May 24, 2007

Snapshot

I think one of the problems with blogging is that it only captures you in a moment. It's like a polaroid of you smiling as you blow out the birthday candles, right before your face gets shoved into the cake.

I've said before, I blog to vent, I blog to process, I blog to just get all the *yeck* out so I can go on with my day. I know this month has been a downer. I haven't felt great for multiple reasons for most parts of most days, but it's notlike I don't have those redeeminf moments in my life, the instances where I am grateful to be alive and healthy and surrounded by people I care about.

Like this morning when I woke Taryn up to nurse, and before her eyes were even open, she was pointing, her little crooked finger sticking out towards the wall, towards whatever, just pointing, because that's what she does best right now.

Or after lunch, cracking up with Ally in the stairway about some dumb story or crazt sex-scapade, or making fun of people at work and clients, and generally just beign jolly as shit before we get back to the grind.
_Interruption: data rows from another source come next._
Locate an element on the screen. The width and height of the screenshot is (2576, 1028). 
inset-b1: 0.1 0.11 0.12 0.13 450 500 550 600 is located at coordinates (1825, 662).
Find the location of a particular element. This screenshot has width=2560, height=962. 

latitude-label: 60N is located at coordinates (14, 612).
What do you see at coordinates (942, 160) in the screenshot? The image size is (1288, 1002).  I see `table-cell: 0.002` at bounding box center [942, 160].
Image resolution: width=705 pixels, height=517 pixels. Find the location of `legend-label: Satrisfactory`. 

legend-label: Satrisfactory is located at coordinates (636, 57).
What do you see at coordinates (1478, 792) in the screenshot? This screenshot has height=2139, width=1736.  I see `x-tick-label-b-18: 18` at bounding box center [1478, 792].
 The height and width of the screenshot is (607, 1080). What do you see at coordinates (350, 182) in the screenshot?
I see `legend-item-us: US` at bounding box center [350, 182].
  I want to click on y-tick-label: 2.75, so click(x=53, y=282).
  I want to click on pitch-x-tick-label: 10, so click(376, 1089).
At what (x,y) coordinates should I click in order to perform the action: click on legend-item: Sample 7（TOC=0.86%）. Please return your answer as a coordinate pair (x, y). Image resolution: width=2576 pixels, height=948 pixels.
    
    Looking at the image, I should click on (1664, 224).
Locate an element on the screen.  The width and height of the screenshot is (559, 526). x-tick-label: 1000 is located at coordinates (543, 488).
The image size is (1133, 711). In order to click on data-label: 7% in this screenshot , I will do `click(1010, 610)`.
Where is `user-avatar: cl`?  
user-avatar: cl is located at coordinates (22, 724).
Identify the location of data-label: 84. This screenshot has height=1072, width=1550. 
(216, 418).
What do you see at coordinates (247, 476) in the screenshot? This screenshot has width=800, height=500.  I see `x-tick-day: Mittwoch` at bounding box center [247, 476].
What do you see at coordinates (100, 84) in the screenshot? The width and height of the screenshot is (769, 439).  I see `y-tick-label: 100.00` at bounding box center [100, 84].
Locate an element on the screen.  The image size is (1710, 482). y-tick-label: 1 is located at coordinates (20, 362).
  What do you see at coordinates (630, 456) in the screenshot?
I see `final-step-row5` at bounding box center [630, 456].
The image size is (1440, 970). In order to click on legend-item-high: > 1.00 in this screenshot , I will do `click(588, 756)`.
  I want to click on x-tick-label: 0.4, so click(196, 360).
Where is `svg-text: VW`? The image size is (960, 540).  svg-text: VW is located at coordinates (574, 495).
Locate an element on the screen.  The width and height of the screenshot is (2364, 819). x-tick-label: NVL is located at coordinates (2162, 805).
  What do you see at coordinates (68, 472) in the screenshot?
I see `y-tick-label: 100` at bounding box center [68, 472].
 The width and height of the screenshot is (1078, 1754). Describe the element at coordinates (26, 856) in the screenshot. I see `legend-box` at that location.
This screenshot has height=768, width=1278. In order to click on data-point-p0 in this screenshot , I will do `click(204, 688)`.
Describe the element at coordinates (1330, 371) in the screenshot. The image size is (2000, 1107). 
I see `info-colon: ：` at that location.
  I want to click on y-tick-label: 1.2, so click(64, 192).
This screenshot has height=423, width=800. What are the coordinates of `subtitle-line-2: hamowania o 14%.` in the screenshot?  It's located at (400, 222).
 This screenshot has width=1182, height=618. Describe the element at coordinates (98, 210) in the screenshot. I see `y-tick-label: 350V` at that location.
Or sitting on my porch having wine with Teresa, just catching up and appreciating being with someone to knows me so well and is so happy and doing wonderfully right now, even though she's really going through it.

Or emailing with my mom to get together this weekend to just spend time with the three of us, my daughter, my mom and I which always regenerizes my soul.

Or standing in the kitchen with P's arms wrapped around me, my face buried in his neck. The one place in the world I feel the safest when everything else feels so unsteady.

Or joking with Johana abotu dying her hair too light and discussing when she'll get her tongue pierced and when her man-friend is going to come visit her. Re-telling the stories of funny and cute things T-Boog did today, and even the minute details like when she slept, if she pooped, what she ate, that I revel in daily.

All these simple pleasures today, and I thank God for each one. It's not all bad, and really, most things are great. I just use this space to get the evil out of me so that I can enjoy these everyday interactions that make me who I am, and help me to appreciate what I have in life.